■ Data supplied ■
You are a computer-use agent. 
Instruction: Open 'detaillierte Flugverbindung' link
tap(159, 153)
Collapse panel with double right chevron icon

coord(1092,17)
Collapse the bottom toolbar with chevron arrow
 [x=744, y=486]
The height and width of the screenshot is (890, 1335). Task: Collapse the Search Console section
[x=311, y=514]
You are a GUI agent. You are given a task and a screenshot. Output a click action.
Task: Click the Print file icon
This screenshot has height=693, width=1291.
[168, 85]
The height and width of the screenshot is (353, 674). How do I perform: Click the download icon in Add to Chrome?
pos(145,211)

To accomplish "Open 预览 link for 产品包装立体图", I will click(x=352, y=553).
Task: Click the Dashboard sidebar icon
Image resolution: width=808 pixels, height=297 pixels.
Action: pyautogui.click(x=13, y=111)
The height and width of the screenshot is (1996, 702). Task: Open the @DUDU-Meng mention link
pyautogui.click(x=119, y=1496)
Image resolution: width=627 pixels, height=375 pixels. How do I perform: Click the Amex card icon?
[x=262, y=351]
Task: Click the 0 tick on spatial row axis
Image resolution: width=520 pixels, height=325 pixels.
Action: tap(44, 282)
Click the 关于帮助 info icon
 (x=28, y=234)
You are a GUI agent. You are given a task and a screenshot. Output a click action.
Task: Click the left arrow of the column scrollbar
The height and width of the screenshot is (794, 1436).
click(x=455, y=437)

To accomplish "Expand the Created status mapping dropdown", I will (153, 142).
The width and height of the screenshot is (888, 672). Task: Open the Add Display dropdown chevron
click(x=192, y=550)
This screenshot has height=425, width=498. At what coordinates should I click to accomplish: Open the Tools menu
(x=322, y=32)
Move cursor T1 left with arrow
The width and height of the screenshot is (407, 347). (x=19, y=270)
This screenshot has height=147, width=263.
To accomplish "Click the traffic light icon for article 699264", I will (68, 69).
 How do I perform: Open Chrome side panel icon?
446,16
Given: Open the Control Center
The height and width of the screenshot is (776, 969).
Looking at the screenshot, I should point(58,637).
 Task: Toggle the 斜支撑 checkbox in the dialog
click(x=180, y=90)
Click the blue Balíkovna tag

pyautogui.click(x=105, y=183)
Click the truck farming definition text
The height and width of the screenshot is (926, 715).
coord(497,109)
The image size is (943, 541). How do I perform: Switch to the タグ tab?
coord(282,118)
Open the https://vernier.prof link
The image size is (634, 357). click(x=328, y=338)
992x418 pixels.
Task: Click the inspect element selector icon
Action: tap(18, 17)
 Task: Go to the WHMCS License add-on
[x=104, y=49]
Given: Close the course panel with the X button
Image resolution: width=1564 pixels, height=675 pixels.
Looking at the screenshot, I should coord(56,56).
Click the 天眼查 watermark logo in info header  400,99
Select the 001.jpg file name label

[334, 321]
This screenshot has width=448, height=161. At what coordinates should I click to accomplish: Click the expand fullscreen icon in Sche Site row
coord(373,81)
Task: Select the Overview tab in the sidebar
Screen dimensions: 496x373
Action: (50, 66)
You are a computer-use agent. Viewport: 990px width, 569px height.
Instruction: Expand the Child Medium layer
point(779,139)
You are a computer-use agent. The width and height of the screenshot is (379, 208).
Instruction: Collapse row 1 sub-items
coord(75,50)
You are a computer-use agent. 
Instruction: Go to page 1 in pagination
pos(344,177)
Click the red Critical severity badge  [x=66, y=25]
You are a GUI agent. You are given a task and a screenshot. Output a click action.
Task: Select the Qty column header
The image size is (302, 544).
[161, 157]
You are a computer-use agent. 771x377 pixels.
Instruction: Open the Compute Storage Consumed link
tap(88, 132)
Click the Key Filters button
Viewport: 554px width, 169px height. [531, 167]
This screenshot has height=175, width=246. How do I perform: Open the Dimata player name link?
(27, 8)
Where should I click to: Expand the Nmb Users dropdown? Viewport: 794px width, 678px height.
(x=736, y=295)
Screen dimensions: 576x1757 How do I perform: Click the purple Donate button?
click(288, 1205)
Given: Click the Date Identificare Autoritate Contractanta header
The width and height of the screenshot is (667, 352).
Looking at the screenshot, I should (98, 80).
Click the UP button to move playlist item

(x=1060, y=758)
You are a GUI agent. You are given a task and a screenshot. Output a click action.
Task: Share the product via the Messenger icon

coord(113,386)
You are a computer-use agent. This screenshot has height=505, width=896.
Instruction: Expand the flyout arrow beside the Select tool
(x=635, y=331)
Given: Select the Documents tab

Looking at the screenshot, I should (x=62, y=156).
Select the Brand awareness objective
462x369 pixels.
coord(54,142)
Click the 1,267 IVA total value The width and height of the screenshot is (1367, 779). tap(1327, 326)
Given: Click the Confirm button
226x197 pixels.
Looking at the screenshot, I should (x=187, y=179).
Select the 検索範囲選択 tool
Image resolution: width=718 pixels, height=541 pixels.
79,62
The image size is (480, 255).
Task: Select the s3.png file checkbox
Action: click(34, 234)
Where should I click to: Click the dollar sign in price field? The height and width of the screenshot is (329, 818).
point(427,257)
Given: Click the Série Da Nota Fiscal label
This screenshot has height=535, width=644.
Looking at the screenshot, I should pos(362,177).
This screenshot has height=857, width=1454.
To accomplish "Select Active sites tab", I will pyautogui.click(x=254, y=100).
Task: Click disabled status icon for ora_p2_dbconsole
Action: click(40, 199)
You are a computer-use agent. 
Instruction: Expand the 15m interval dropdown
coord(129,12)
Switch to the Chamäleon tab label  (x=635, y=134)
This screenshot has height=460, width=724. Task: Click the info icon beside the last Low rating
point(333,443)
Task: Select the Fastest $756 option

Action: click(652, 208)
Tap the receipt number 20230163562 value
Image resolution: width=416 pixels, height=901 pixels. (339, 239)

■ What to work on ■
Scan the entries above for the line containing "Given: Click the Série Da Nota Fiscal label", and copy it and all lines after it exactly, down to and including the line containing "This screenshot has height=857, width=1454.".

■ Answer section ■
Given: Click the Série Da Nota Fiscal label
This screenshot has height=535, width=644.
Looking at the screenshot, I should pos(362,177).
This screenshot has height=857, width=1454.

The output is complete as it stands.